### Exercise objective
Go through the data line by line. Copy each one holding the string "image".

━━ Available data ━━

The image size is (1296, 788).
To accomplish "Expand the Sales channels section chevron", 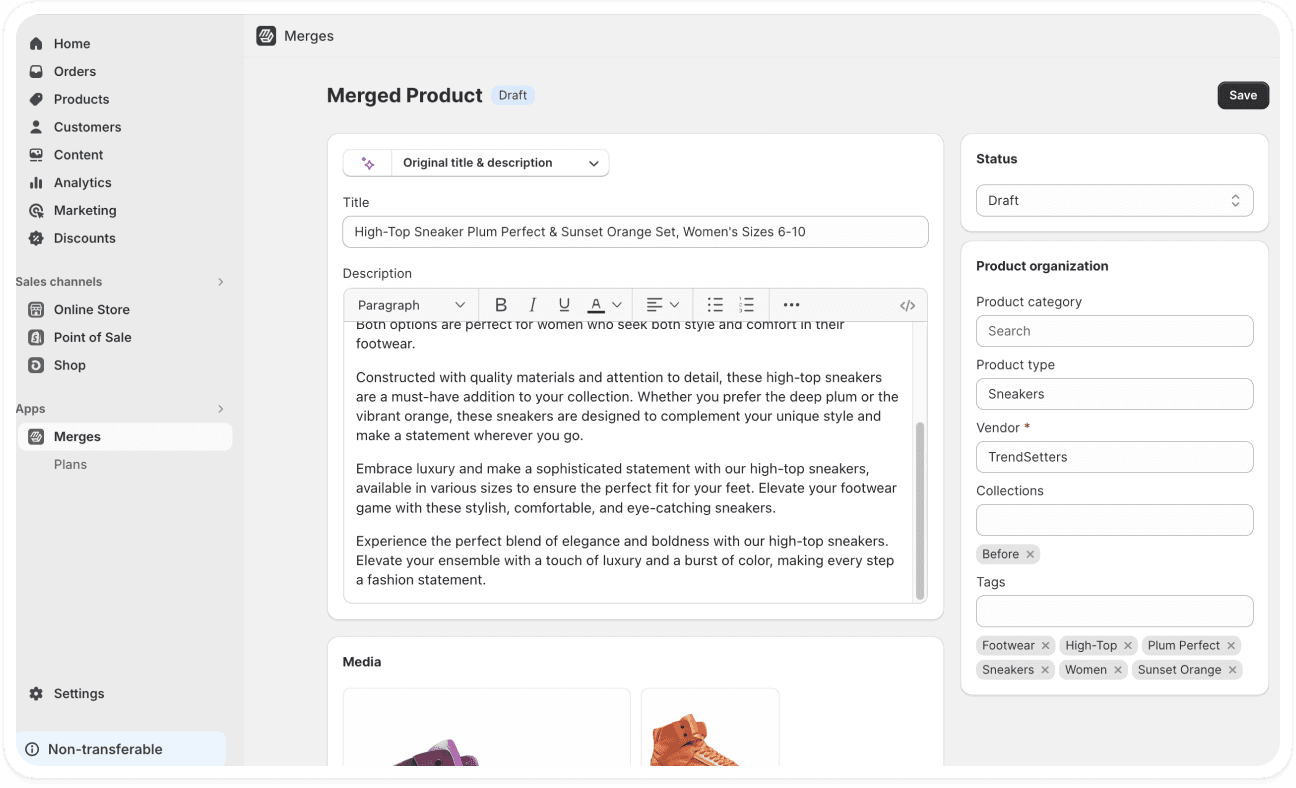I will tap(221, 281).
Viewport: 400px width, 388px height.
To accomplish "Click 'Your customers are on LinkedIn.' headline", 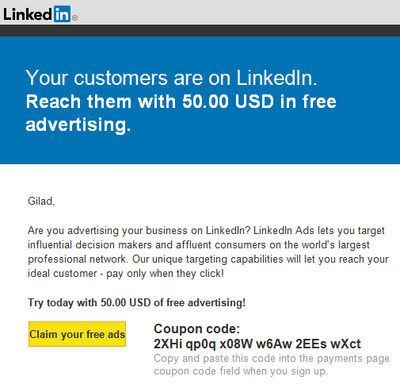I will (171, 78).
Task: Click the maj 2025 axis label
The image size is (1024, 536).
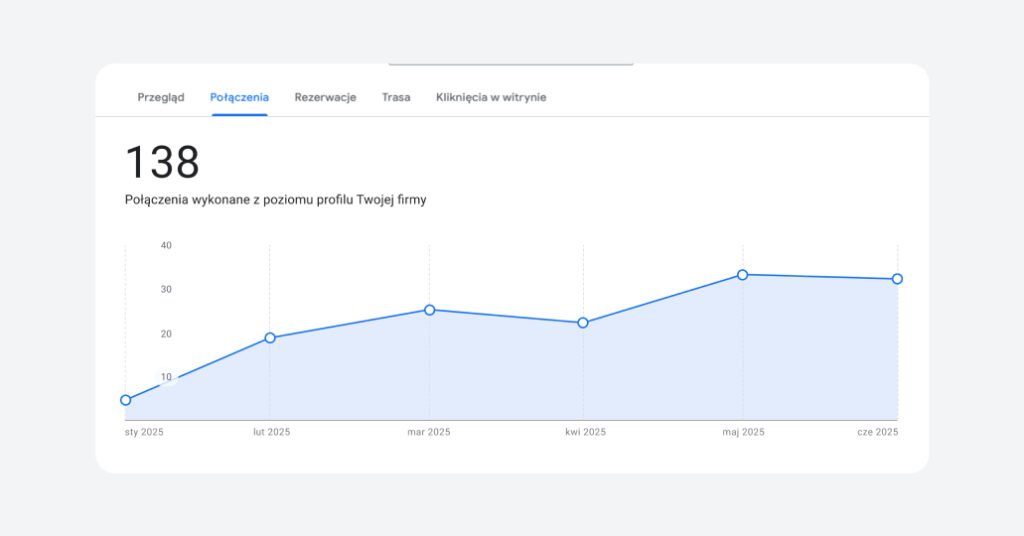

━━━

### Finished task
The image size is (1296, 788).
The image size is (1024, 536).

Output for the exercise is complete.